I see Jay has beaten me to the punch on today’s announcement in the Republic’s budget of a Shared Island fund. I generally agree with his headline that north-south cooperation finally has a budget, but I would also point out it has a lot of bases to cover.

However, the point is to use this money to foster new investment and development opportunities on a North/South basis. And the Belfast Agreement (more observed in the breach than followed) is to be the strategic gold standard in order to “strengthen links across society on both parts of the island”.

Much of the things that can be done through cooperation can garner much higher sums for projects that (unlike the A5) can bring much broader agreement. That’s a key principle here. Incidentally, it’s also why the idea that anyone could produce a useful white paper without cooperation is just a wee bit mad.

Whilst the idea for A Shared Island Unit may have come as an idea from Northern Irish Green party leader Claire Bailey, this substantial resourcing is a vindication of the Fianna Fáil Taoiseach’s long criticism that Northern Ireland had been left largely to its own devices by previous administrations.

According to Martin, the new half-billion Euros will complement existing all-island commitments...

…including to the North/South Bodies, to cross-border health services and the Reconciliation Fund, as well as the significant support for peace and progress on the island that will be delivered through the EU PEACE PLUS programme.

It’s a good start, and there is still much to be filled out. Some of its objectives are pretty broad and aspirational. The named projects are almost all cross border and relevant mostly to nationalist border communities in the south and west of Northern Ireland.

To some extent, its long term success (or otherwise) will depend on the degree to which it is seen to benefit all the people of Northern Ireland, not just those living on or near the border. Post-Brexit, it will need to work right across the community and the Irish Sea.

This is nothing new. In fact, it is something that Martin has been talking about for most of the last ten years.  And even when things looked at their bleakest just after his party’s rout in February 2011, Martin was laying out for Northern Irish audiences his own pluralist Republican unity of the people arguments.

So unafraid has he been to call out Sinn Féin on undermining partners in government (nationalist as well as unionist) and bad mouth wider unionism, even when it brought him no electoral advantage, that he has a level of trust with Northern Irish Unionists unrivaled by almost any recent Taoiseach.

In the context of the biggest spending budget for many years, aimed at reflation of health education and housing budgets, the Shared Island Unit is a key part of the vision thing for Martin, a Republican who point blank refuses glory in many hundreds of (relatively recent) deaths of Northern Irish countrymen.
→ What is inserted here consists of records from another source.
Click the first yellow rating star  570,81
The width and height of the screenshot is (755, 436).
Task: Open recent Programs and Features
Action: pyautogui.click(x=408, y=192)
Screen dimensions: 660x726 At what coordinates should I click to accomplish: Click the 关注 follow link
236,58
Few in the south these days factor northern matters into their political calculations. However, the relative silence from the previous administration over the collapse of Stormont by Sinn Féin was seen by northern unionists as a tactic endorsement of that party’s coercive approach to the 1998 settlement.
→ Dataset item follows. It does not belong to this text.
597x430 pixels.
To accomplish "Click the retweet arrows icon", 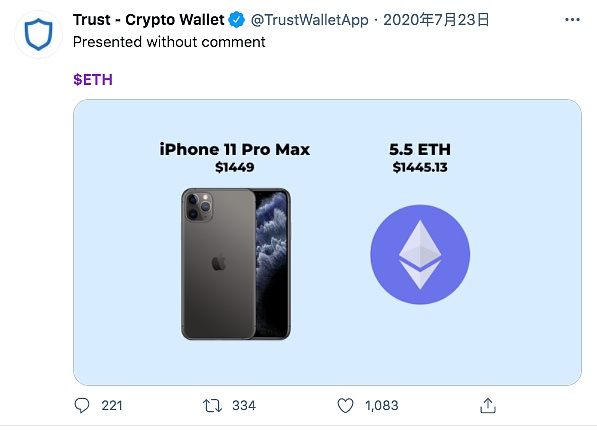I will point(212,406).
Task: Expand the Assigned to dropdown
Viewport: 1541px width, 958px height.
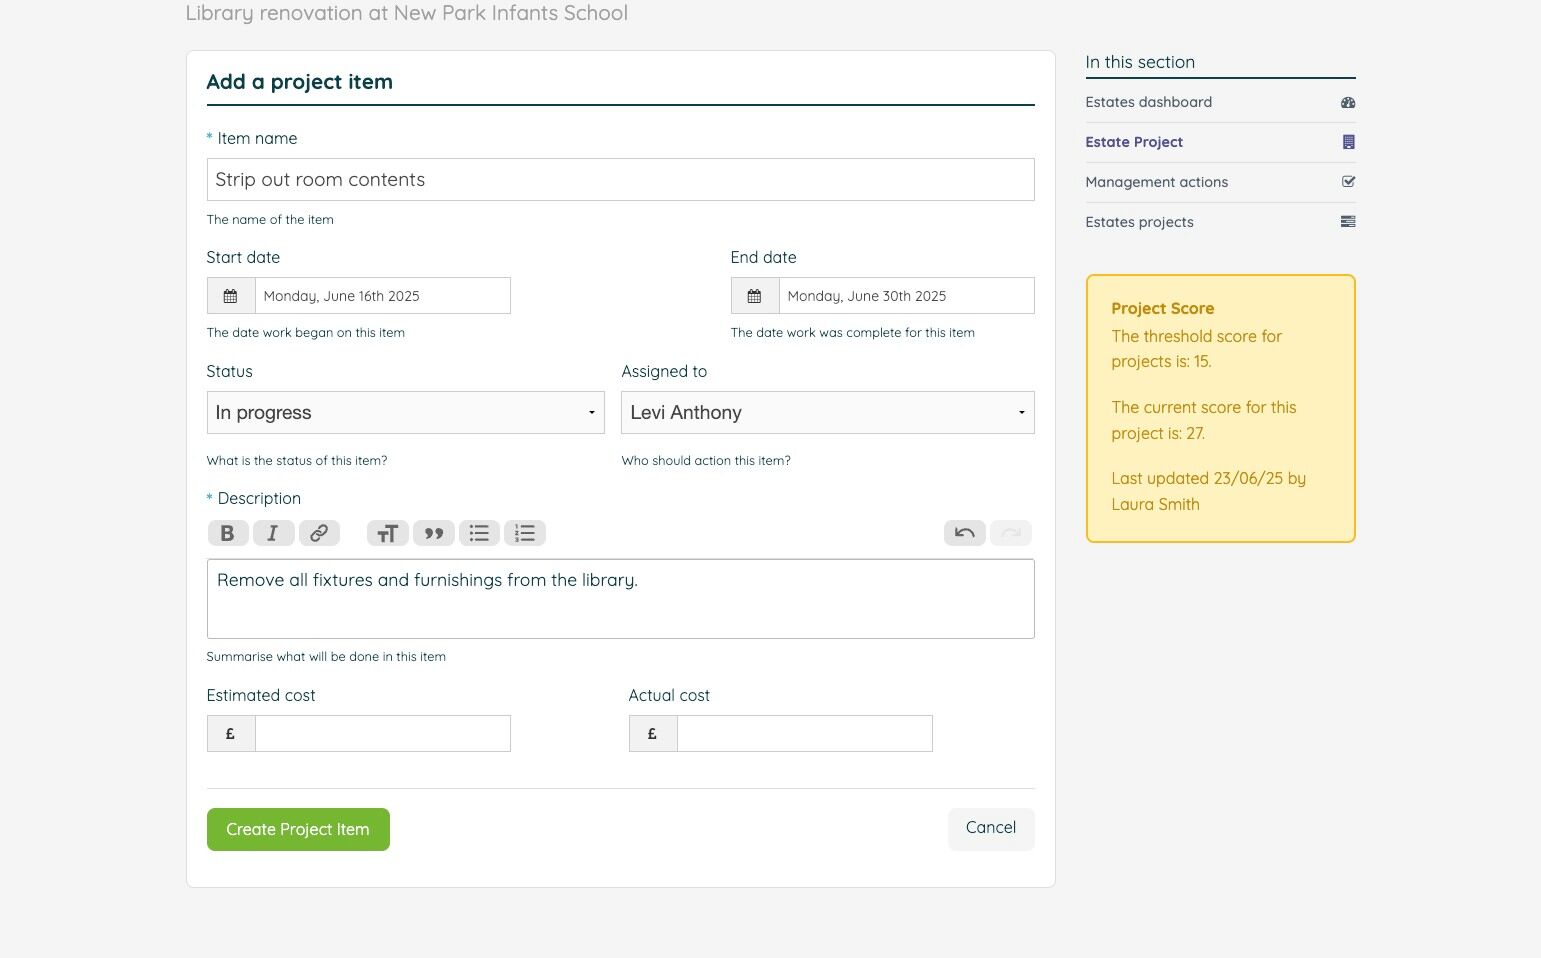Action: pos(827,413)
Contrary to the border poll line pushed by Mary Lou McDonald and others, they misconstrue the effects of such aggressive lines on those leaving political unionism for more liberal (and less strident) alternatives, like the Greens and Alliance, which is to put them on the defensive over the union.
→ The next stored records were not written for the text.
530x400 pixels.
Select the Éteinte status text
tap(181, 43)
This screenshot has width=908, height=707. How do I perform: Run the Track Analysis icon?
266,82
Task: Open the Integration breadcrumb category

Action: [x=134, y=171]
Political Dublin’s views Brexit as desertion, and in its wilder moments, Sinn Féin’s three-year desertion of Stormont as a quid pro quo and the very least Unionism deserves, forgetting of course that scratching an itch to dump southern ‘civil war politics’ it may buying into a new all-island version.

And yet, in the sort of polarised Ireland SF propose, there is no border poll, and no reconciliation, other than conversion to their own fundamentalist, unrepentant and bloody version of the truth, that they were right and the Prods were wrong. An odd sort of nativism to sit so primly beside modern Ireland.

Micheál Martin’s predecessor as Taoiseach, Brian Cowen prefigured Martin’s vision of the future in fairly concrete terms, but I think it fairly represents the mainstream Fianna Fáil view of island politics, post the Belfast Agreement…

We have now all decided: let’s go on a journey and forget about the destination – the destination isn’t really important in that respect. We can all work for what it is we would like ideally to see, but this is not something that can be forced or imposed upon people on either side of the island.

The dangerous (if wromantic) abstractions must end. Good and moral people vote for populists out of frustration with the empty talk and promises from the mainstream. But tackling the real problems that people face (like income inequality and social mobility dropping like a stone) can carry weight.

Given the ideas, resources and a broad buy-in by people on both sides of the community in Northern Ireland and across the border, real change will change real hearts and minds over time. But first, there’s a lot of scorched earth out there to try and make fertile again.

The fundamentalists have had their chance (bringing us little more than tokenism, rows over flags, parades and other culture war items) now it is up to pragmatists like Martin (and his FG Finance Minister Pascal Donohoe) to show what focus and determination is capable of offering instead.